Embroidered dudou depicting a scene from traditional Chinese opera
Another scene from a traditional opera which symbolizes a happy and harmonious love life

Related posts
Qipao, the evergreen classic
Traditional headdresses of the Miao women of China


  1. I have never heard of dudous, aren't the colours and embroidery exquisite? I was also thinking that they would be wearable as outerwear now (Vix makes little tops out of scarves which look very similar). And how interesting that they are being marketed for men too, they look so overtly feminine to me. Another fascinating post, Olga! xxx

  2. Curtise is right, I make little tops like that now! I love them. The embroidery is exquisite. xxx

  3. Never heard of this type of underwear. Wow, such beautiful embroidery! Thank you, Olga -- you always surprise me with your posts about fashion. Have a wonderful week.

  4. Olga, do you remember they were very fashionable in early 2000s? I had no idea they have such deep roots in Chinese culture thought! Very beautiful, intricate details. Thank you for the discovery!! xxx

  5. When my daughter was a baby, my in-laws (who are from Taiwan, originally both from China) gave her something looking like a wide quilted belt to keep baby's stomach warm - yes, they have a thing about that in Chinese culture. Are you familiar with it in Nepal?

    1. No, there is no any special garment for keeping stomach warm in Nepal. But here they smear babies with mustard seeds oil to warm them. Even adults from poorer families use this oil in winter.

  6. I'd never heard of these! Could have used something like it when I was attending school on the windiest, foggiest hilltop in San Francisco, though. :D

    The hours and hours that must have gone into each garment stun me now. We wear such comparatively simple things these days.

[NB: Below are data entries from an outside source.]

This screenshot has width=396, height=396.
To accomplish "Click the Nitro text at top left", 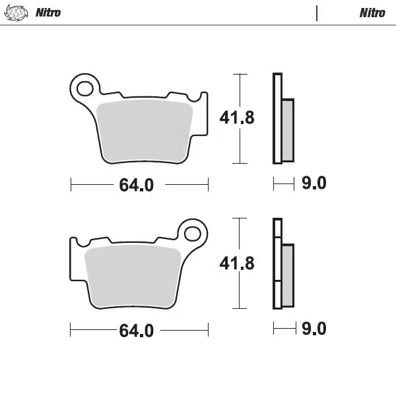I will pos(48,13).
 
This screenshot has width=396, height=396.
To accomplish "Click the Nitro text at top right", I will pos(372,13).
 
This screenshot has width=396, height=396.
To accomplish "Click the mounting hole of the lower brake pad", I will pos(193,232).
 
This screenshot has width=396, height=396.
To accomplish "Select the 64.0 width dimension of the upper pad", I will pos(137,185).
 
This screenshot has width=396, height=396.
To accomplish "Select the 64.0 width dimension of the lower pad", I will pos(137,330).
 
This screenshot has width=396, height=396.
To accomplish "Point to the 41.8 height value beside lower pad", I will pos(236,263).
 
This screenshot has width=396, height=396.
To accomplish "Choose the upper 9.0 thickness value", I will pos(314,183).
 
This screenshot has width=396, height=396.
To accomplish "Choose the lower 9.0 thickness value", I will pos(314,328).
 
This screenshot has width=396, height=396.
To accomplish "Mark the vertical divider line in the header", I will pos(317,13).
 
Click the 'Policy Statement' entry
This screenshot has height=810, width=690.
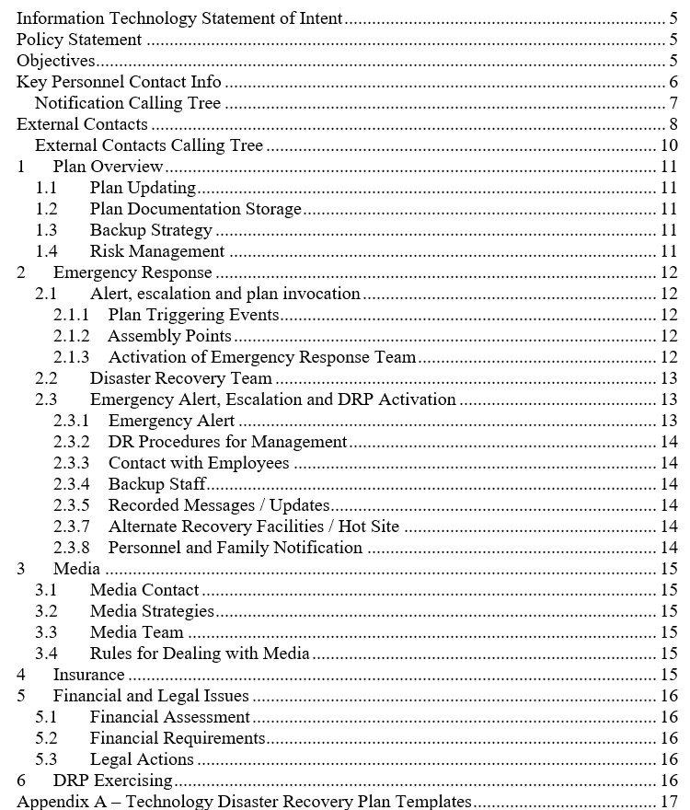[79, 40]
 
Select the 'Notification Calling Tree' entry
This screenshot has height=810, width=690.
[127, 103]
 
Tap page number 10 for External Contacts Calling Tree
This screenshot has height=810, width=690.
[669, 145]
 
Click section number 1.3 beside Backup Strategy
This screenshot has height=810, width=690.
[46, 230]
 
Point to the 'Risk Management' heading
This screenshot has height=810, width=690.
[156, 251]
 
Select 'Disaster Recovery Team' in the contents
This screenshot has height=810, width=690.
[180, 378]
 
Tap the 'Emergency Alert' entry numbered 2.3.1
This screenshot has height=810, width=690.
[165, 421]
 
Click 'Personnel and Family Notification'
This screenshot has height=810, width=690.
[235, 548]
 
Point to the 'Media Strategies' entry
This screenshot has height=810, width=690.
[152, 611]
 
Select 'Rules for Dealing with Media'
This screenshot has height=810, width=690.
[200, 654]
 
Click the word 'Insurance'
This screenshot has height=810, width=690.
[88, 675]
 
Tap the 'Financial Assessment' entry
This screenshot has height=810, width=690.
[169, 717]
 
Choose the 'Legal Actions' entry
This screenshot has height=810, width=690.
[142, 759]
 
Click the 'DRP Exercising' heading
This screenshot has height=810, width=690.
[112, 781]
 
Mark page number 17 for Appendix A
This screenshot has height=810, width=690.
[669, 802]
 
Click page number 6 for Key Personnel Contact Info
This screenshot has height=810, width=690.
[673, 82]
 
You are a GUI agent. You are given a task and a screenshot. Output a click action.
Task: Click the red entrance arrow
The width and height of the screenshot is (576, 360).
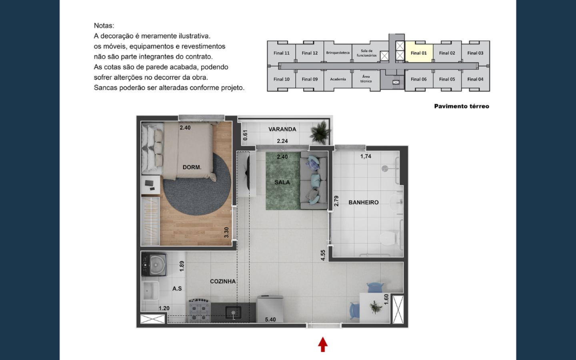323,344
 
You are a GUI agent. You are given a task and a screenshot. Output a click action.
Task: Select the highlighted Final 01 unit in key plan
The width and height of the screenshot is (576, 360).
419,52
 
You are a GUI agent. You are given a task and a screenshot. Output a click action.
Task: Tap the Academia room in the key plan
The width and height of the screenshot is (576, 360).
338,79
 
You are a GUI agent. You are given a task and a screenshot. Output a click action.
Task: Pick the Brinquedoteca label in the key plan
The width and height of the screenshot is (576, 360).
338,53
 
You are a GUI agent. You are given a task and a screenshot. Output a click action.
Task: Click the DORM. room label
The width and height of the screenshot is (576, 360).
192,167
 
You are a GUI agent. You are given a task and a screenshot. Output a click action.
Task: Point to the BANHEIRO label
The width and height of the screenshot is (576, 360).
363,203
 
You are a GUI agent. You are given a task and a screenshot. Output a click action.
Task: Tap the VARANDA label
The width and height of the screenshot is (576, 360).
282,129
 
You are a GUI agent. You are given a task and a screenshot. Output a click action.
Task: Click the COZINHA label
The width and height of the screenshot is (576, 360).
223,281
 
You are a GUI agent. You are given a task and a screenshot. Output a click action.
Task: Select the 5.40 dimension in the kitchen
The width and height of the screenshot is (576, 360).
270,319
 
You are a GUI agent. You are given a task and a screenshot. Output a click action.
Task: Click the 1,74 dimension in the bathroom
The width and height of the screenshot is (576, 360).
366,156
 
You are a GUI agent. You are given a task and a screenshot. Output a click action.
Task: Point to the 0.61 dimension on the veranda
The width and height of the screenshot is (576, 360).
245,135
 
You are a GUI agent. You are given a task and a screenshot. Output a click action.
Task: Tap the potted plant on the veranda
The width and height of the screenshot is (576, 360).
320,132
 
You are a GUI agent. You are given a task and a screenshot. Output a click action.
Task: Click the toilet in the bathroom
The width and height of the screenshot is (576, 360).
390,238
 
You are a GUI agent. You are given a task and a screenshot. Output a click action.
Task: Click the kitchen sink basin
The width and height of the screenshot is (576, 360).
233,312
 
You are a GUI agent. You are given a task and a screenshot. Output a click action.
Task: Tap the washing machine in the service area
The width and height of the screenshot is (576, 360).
154,264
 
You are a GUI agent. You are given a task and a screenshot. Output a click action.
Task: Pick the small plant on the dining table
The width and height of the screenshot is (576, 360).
376,307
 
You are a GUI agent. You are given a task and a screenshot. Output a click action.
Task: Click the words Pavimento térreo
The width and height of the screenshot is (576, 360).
462,106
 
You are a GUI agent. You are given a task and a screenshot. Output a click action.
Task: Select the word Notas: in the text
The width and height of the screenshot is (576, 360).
104,26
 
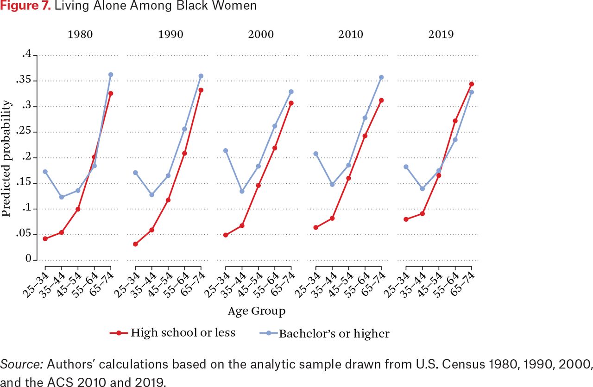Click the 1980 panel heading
click(x=80, y=35)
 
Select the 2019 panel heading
click(x=441, y=35)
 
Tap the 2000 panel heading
click(x=261, y=35)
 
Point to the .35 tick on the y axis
click(x=24, y=80)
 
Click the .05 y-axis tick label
click(x=24, y=234)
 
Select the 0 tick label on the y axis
click(x=28, y=258)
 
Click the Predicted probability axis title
click(x=6, y=158)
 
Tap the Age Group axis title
click(x=257, y=311)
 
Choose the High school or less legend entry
click(x=173, y=333)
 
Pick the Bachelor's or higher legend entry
click(x=325, y=333)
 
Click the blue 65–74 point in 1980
click(x=111, y=75)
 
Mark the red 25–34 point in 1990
click(x=135, y=244)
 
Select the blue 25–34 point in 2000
click(x=226, y=151)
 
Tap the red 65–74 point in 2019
click(x=472, y=84)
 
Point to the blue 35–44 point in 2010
click(x=332, y=184)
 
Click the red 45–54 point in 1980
click(x=78, y=209)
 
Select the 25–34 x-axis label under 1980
click(x=36, y=285)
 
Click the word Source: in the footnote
click(x=22, y=364)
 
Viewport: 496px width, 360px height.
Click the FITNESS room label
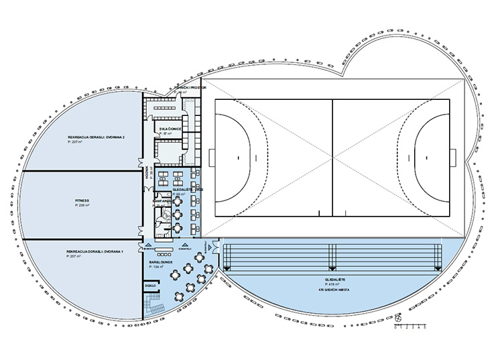83,200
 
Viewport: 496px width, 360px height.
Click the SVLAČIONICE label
170,128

  7. How wonderful, thank you so much for sharing

  8. So lovely and fascinating too! I will look at halter tops in a new way now. I suppose these embroidered messages were the early printed tshirts! Although for private use:-) xo JJ

  9. very interesting! I once bought this top in a China shop (when I was about 15, I'm 30 now so that was 15 years ago) back when they used to sell Chinese clothing in China shops and not Western ones...and the owner said something about how I should wore it only for my boyfriend (who was with me the time when I bought it) and he smiled...I only now get why he said it...because you know, it was the nineties 'the time of the cropped tops', so I wore it as a cropped top. I didn't know what it was supposed to mean, but now I get that remark:).